Follow-up on the issue of competition in the EU sugar sector
20.2.2014
Question for written answer E-001978-14
to the Commission
Rule 117
Derk Jan Eppink (ECR)
In response to a previous question I submitted on the issue of competition in the EU sugar sector (E-003464/2012), the Commission noted that it stands ‘ready to investigate […] if there are concrete indications of possible anti-competitive behaviour beyond the mere fact of concentration in those markets’.
On 18 February 2014, Germany’s national competition regulator, the Bundeskartellamt, fined Nordzucker, Südzucker and Pfeifer & Langen — the three major German sugar manufacturers — EUR 280 million for concluding anti-competitive agreements on sales areas, quotas and prices. It is striking that the infringements were found to have taken place over several years up to 2009, in some cases dating back to the mid-1990s.

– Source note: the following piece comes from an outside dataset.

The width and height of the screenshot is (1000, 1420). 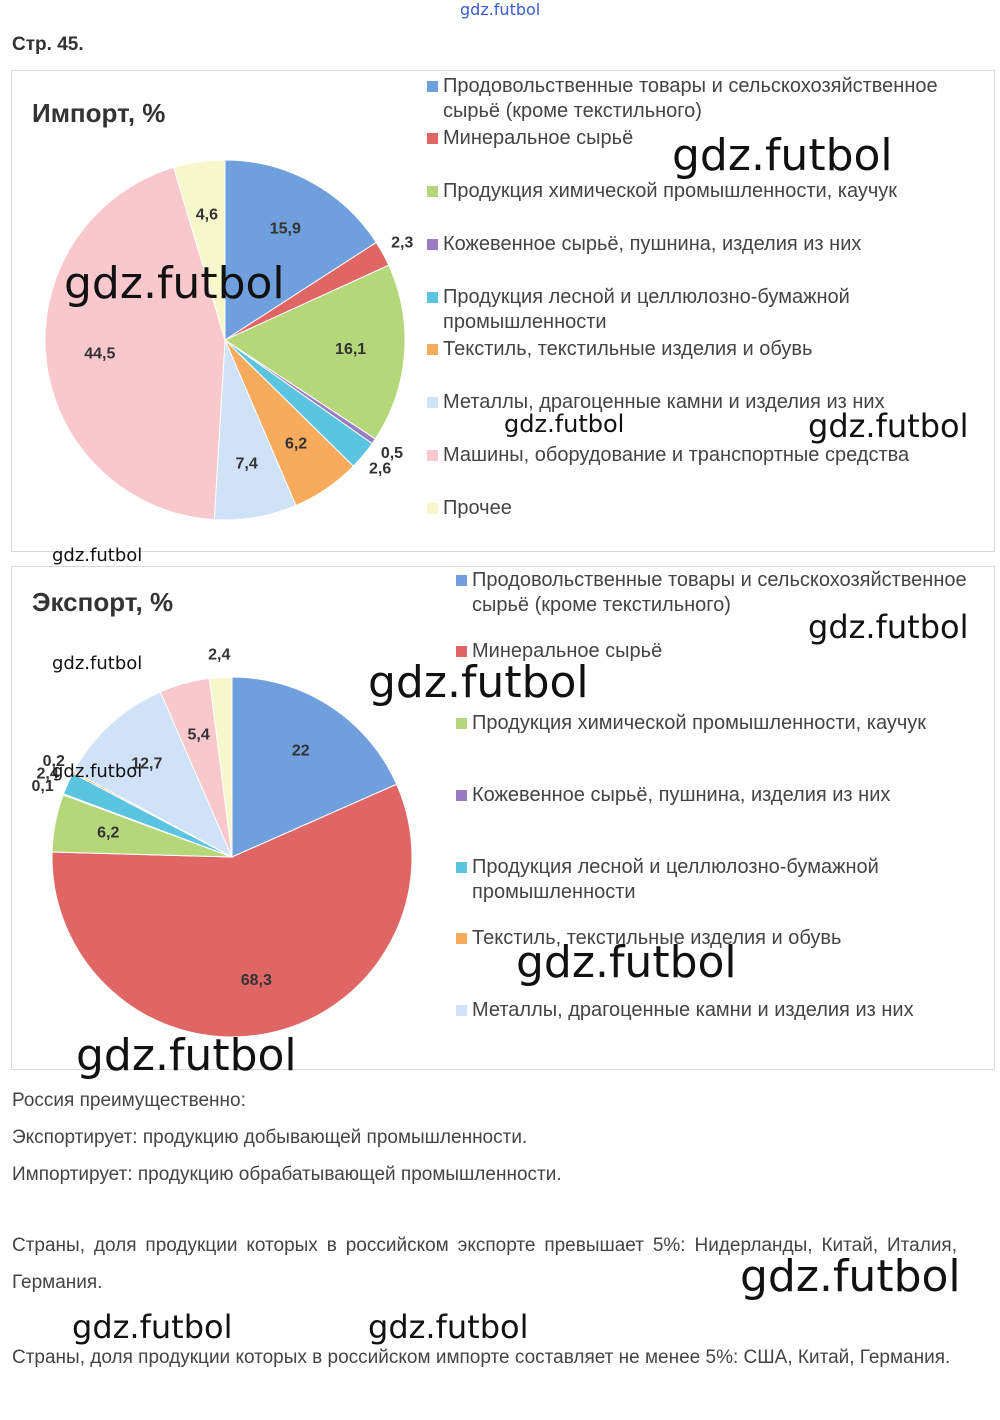 What do you see at coordinates (43, 786) in the screenshot?
I see `data-label: 0,1` at bounding box center [43, 786].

Yet despite this clear evidence of anti-competitive behaviour in the EU sugar market, a Commission spokeswoman recently told Reuters that ‘the Commission will not pursue its investigation into the sugar sector any further at this point in time’[1].
1. Why has the Commission decided to abandon its investigation precisely at a time when the Bundeskartellamt has provided a potential springboard for an EU-wide investigation into anti-competitive behaviour in the sugar sector?
2. Given that we now have concrete evidence of anti-competitive behaviour in a market which was already highly susceptible to such behaviour, due to the concentrated nature of the sector (just four companies hold two thirds of all EU production rights in carefully divided markets), what action does the Commission intend to take at the EU level on this issue?
- [1] See Reuters article of 18.2.2014 ‘Suedzucker, other sugar refiners fined over cartel’.